Task to carry out
Repeat each of the following items word for word.

═══

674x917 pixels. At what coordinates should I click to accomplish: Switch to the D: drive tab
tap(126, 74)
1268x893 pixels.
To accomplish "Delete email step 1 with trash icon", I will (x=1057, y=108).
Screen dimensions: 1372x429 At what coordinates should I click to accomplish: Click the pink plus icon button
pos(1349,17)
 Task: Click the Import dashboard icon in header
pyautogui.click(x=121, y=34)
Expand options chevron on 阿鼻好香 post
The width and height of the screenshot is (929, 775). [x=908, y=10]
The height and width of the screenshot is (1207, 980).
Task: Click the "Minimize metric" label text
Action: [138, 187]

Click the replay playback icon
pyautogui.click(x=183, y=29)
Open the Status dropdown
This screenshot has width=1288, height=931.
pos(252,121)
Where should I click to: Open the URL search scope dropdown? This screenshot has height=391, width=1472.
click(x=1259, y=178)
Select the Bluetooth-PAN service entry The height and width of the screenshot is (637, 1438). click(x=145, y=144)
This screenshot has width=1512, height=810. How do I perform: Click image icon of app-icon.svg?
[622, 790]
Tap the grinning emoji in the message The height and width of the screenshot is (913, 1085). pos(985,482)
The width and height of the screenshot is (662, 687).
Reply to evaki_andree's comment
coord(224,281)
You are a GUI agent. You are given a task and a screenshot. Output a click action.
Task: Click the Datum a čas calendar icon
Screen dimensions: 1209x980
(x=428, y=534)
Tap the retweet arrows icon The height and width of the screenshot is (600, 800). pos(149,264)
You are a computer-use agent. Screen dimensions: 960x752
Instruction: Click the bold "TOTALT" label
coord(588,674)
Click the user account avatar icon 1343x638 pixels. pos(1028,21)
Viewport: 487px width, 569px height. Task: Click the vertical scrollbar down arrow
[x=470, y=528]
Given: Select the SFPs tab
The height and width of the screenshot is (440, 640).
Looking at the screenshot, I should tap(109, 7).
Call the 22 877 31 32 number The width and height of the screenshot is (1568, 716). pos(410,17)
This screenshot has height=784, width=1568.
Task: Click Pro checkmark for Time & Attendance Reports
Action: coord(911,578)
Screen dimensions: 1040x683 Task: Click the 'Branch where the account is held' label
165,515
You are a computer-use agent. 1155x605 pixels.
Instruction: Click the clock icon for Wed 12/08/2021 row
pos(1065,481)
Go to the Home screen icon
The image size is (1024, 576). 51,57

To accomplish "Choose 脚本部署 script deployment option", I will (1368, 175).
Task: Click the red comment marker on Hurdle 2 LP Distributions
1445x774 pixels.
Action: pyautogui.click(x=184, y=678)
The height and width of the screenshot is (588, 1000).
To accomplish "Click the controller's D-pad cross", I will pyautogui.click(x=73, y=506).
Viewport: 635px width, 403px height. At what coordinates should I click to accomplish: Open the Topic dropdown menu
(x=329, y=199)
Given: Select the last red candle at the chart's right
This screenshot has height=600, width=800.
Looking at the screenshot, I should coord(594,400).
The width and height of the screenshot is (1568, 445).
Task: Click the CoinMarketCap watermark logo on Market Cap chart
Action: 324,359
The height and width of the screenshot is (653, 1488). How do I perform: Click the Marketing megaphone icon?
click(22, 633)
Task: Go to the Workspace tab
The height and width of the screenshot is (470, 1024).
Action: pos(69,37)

═══

Result below
674x917 pixels. At what coordinates should I click to accomplish: Switch to the D: drive tab
tap(126, 74)
1268x893 pixels.
To accomplish "Delete email step 1 with trash icon", I will (x=1057, y=108).
Screen dimensions: 1372x429 At what coordinates should I click to accomplish: Click the pink plus icon button
pos(1349,17)
 Task: Click the Import dashboard icon in header
pyautogui.click(x=121, y=34)
Expand options chevron on 阿鼻好香 post
The width and height of the screenshot is (929, 775). [x=908, y=10]
The height and width of the screenshot is (1207, 980).
Task: Click the "Minimize metric" label text
Action: [138, 187]

Click the replay playback icon
pyautogui.click(x=183, y=29)
Open the Status dropdown
This screenshot has width=1288, height=931.
pos(252,121)
Where should I click to: Open the URL search scope dropdown? This screenshot has height=391, width=1472.
click(x=1259, y=178)
Select the Bluetooth-PAN service entry The height and width of the screenshot is (637, 1438). click(x=145, y=144)
This screenshot has width=1512, height=810. How do I perform: Click image icon of app-icon.svg?
[622, 790]
Tap the grinning emoji in the message The height and width of the screenshot is (913, 1085). pos(985,482)
The width and height of the screenshot is (662, 687).
Reply to evaki_andree's comment
coord(224,281)
You are a GUI agent. You are given a task and a screenshot. Output a click action.
Task: Click the Datum a čas calendar icon
Screen dimensions: 1209x980
(x=428, y=534)
Tap the retweet arrows icon The height and width of the screenshot is (600, 800). pos(149,264)
You are a computer-use agent. Screen dimensions: 960x752
Instruction: Click the bold "TOTALT" label
coord(588,674)
Click the user account avatar icon 1343x638 pixels. pos(1028,21)
Viewport: 487px width, 569px height. Task: Click the vertical scrollbar down arrow
[x=470, y=528]
Given: Select the SFPs tab
The height and width of the screenshot is (440, 640).
Looking at the screenshot, I should tap(109, 7).
Call the 22 877 31 32 number The width and height of the screenshot is (1568, 716). pos(410,17)
This screenshot has height=784, width=1568.
Task: Click Pro checkmark for Time & Attendance Reports
Action: coord(911,578)
Screen dimensions: 1040x683 Task: Click the 'Branch where the account is held' label
165,515
You are a computer-use agent. 1155x605 pixels.
Instruction: Click the clock icon for Wed 12/08/2021 row
pos(1065,481)
Go to the Home screen icon
The image size is (1024, 576). 51,57

To accomplish "Choose 脚本部署 script deployment option", I will (1368, 175).
Task: Click the red comment marker on Hurdle 2 LP Distributions
1445x774 pixels.
Action: pyautogui.click(x=184, y=678)
The height and width of the screenshot is (588, 1000).
To accomplish "Click the controller's D-pad cross", I will pyautogui.click(x=73, y=506).
Viewport: 635px width, 403px height. At what coordinates should I click to accomplish: Open the Topic dropdown menu
(x=329, y=199)
Given: Select the last red candle at the chart's right
This screenshot has height=600, width=800.
Looking at the screenshot, I should coord(594,400).
The width and height of the screenshot is (1568, 445).
Task: Click the CoinMarketCap watermark logo on Market Cap chart
Action: 324,359
The height and width of the screenshot is (653, 1488). How do I perform: Click the Marketing megaphone icon?
click(22, 633)
Task: Go to the Workspace tab
The height and width of the screenshot is (470, 1024).
Action: pos(69,37)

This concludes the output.